Don't snicker at the title. We both know there's no secret to writing books. The title for this series was almost "Hot Dogs and Books: The Gory Underbelly of Novel Writing," but I thought that it might be seen as tasteless.
Anyway..... my twisted sense of humor is showing tonight, but you have to keep your sense of humor when it comes to writing novels.
So, you've decided that you want to write a book. There are several aspects to this process that you have to keep in mind, which I will go over during the next couple of nights.
Okay, this is your last chance to walk away. Are you really sure you want to write a novel and try to get it published? Sigh. Yeah, I thought so.
Step 1: Mental Preparation
It may be hard to believe that more than half of this game is mental and your biggest enemy is not time, skill, or creativity. It's yourself. You will sabotage yourself with a lack of determination and doubt. You will either get bored with what you're working on and start working on a new project because "it's more interesting" or "it's a better idea." I guarantee you that if you start down that path, you will never finish a book. I know, I walked that path. I've got dozens of books started, a scattering of really good scenes with no endings, because I never finished a project I started on. I was lucky enough to have a friend who was frequently nagging me about handing him the next chapter in the book. I finished the book not only because I loved the story but also to please my audience of one.
The other half of that is doubting that the idea is good enough for a novel. You can't doubt your skill, your idea, or creative flow. You have to create for yourself a "doubt-free zone". This is hard, I know, because I struggle with it today. You have to create a mental and sometime a physical spot where you can work without worrying about whether your idea is good enough. Part of this will be conquered by creating a plot outline for you novel. You will create a path for you to walk on that will help give you a sense of security, and when you're feeling strong and brave, I promise that you will be able to confidently veer from that path on occasion.
So, here is the first check list:
1. Are you determined to finish this novel once you've started it? The average novel length is around 100,000 words. Nightwalker was just over 115,000 words, or 370 pages. Dayhunter, so far, is coming in right around 115,000 words. I've heard that the average Young Adult (YA) novel comes in between 60,000 to 70,000 words. Ask yourself, are you willing to stick with something for that long. Not every one is. Some people are brilliant short story and novella writers. They can accomplish everything they need to accomplish in a shorter construct.
2. Have you pushed your doubts aside? Part of this comes with being able to say: "Yes, my first draft is crap and I'm okay with that." You know, the first draft is most likely not crap, but you have to be willing to be less than perfect. Perfection comes with the second, third, fourth, and tenth draft. Nightwalker did not sell in its original format. It didn't sell in the second, third, or fourth draft. I edited that monster for close to two years while trying to sell it. And even after it sold, it went through massive revisions. That's the nature of the beast. Just write the book and let yourself enjoy the story. Perfection will come later.

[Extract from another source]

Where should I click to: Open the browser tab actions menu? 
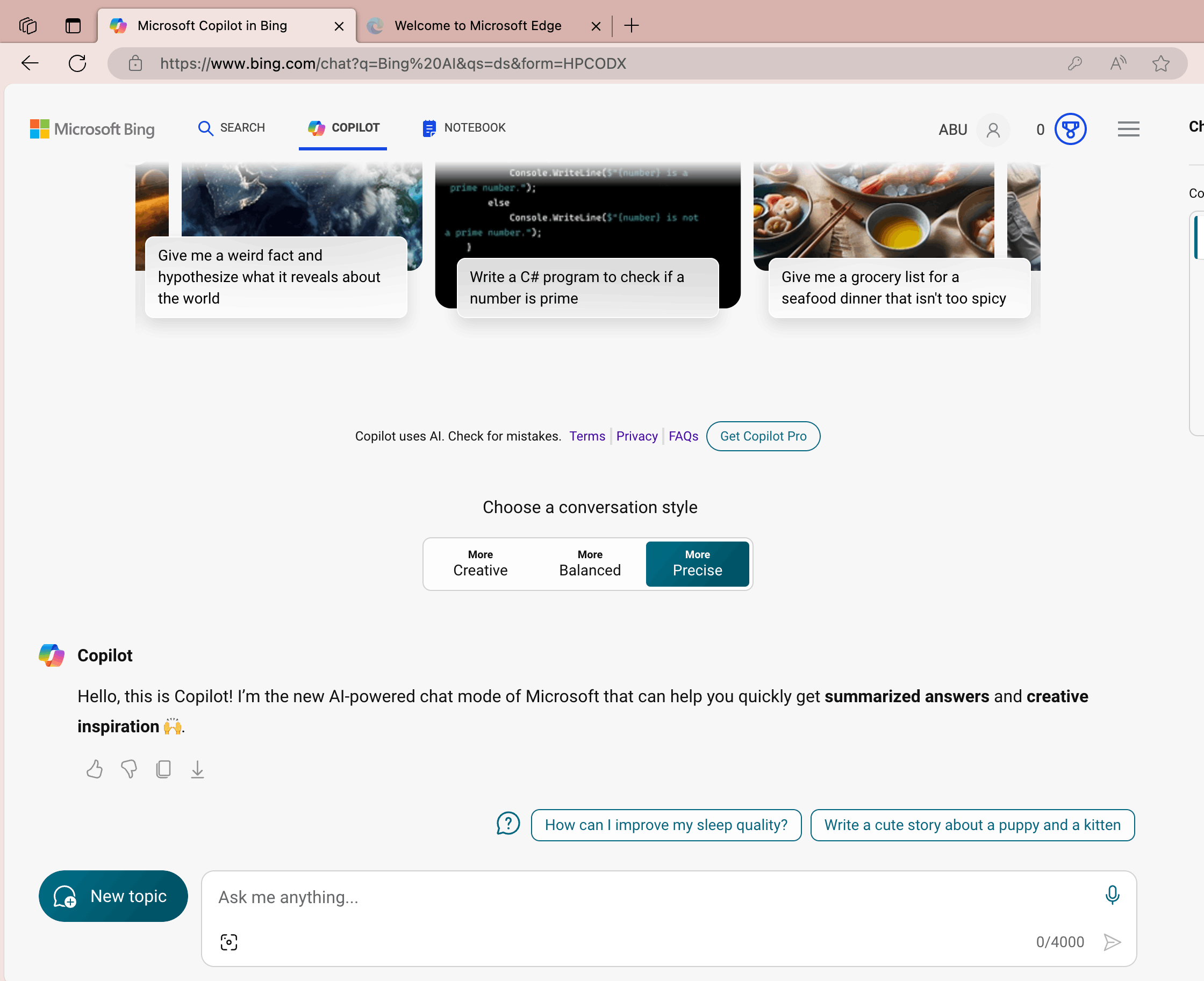pyautogui.click(x=73, y=25)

Okay, go look in a mirror. Do you see a lean, mean, writing machine staring back at you?
Are you going to finish what you started?

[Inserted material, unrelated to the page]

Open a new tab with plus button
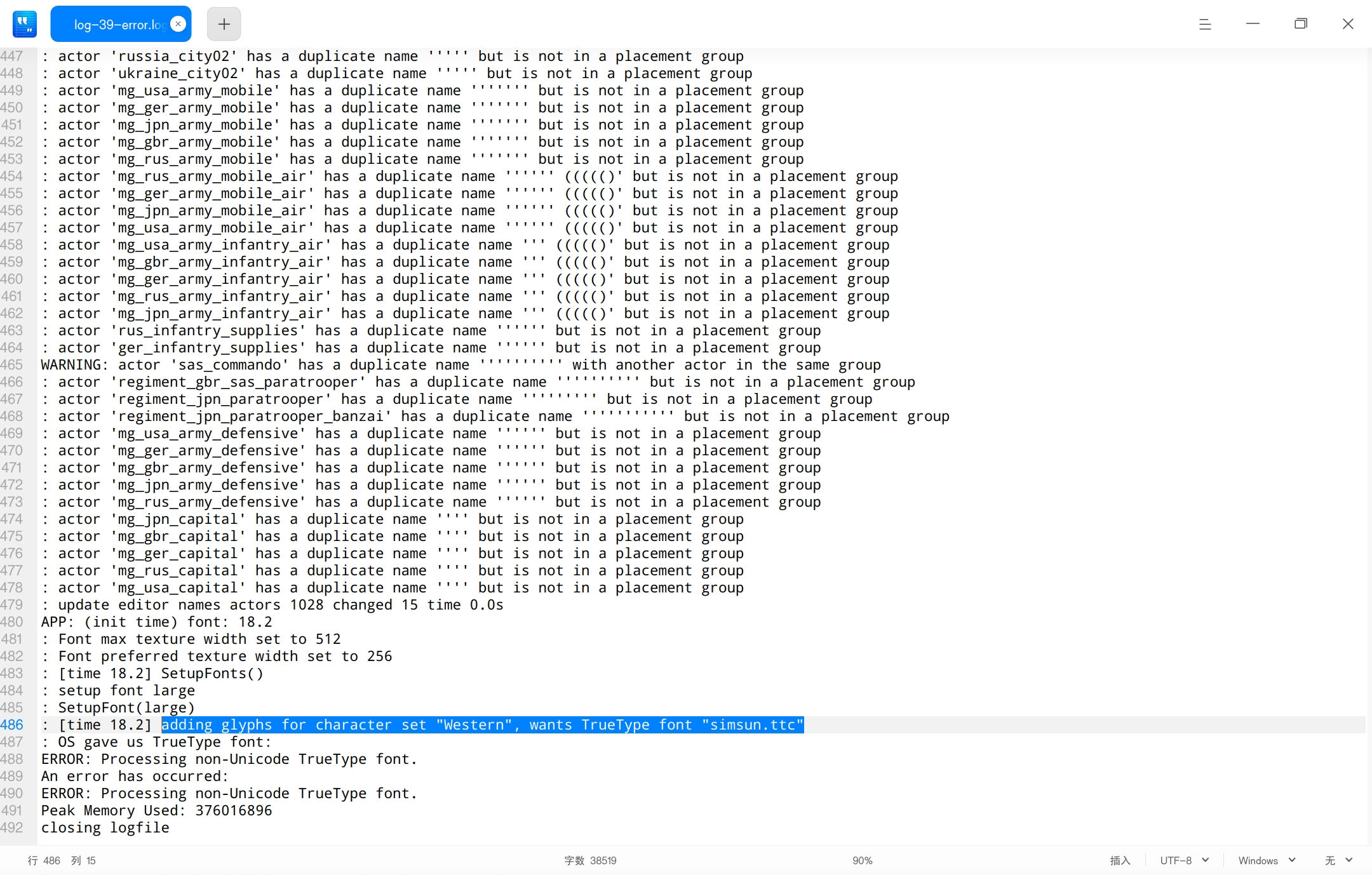This screenshot has width=1372, height=875. point(224,24)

Are you going to stick with it even when you are stuck writing a somewhat boring, transitional scene?
Are you going write at least 500 words on the nights that your really, really don't feel like writing?
Are you going to put aside all other story ideas until the current one is done?
If you can answer "yes" to those questions, then you're ready for the next step: plot outlining. Unfortunately, I've rambled way too much already tonight so we'll look at how I outline my plots tomorrow night.